MATERIAL SUPPLIED start

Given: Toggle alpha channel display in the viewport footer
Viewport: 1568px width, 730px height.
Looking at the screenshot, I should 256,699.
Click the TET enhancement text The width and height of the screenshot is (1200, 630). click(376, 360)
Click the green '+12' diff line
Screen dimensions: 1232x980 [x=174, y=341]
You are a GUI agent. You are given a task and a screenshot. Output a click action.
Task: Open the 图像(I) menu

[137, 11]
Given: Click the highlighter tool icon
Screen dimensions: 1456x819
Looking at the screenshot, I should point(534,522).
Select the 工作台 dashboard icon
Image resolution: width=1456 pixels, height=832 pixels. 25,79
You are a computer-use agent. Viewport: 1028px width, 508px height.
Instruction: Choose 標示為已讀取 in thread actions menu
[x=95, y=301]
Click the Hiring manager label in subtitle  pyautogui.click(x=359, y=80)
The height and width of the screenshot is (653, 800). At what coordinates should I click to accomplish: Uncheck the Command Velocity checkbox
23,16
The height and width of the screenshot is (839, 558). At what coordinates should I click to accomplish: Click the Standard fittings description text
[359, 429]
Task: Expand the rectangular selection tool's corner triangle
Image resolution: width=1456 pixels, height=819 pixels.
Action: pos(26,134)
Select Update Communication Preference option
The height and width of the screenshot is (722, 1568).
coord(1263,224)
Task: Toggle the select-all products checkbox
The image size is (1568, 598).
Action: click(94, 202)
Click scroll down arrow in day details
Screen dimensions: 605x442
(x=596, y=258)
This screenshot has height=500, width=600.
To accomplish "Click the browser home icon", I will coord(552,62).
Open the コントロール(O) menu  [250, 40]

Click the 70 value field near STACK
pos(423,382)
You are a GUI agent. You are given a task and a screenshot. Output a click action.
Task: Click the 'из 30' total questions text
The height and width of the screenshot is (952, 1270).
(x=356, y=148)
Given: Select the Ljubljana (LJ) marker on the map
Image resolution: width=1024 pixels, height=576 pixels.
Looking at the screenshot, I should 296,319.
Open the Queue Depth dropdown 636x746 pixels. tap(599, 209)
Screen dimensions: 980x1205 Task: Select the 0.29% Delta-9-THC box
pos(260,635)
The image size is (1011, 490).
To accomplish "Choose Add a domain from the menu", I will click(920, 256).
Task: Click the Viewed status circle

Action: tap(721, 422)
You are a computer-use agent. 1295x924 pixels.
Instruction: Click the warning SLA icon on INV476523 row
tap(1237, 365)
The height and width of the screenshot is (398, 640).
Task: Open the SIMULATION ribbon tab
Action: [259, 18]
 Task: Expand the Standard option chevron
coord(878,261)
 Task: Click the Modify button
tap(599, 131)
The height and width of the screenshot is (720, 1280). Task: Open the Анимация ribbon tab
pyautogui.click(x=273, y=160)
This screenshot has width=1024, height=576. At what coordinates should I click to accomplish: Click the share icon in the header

MATERIAL SUPPLIED end

_WHAT YOU HAVE TO DO_. Report each line of the rows above that contains the word "This", copying the whole line.

_ANSWER TO THE EXERCISE_.
This screenshot has height=500, width=600.
This screenshot has width=1024, height=576. At what coordinates should I click to accomplish: Click the share icon in the header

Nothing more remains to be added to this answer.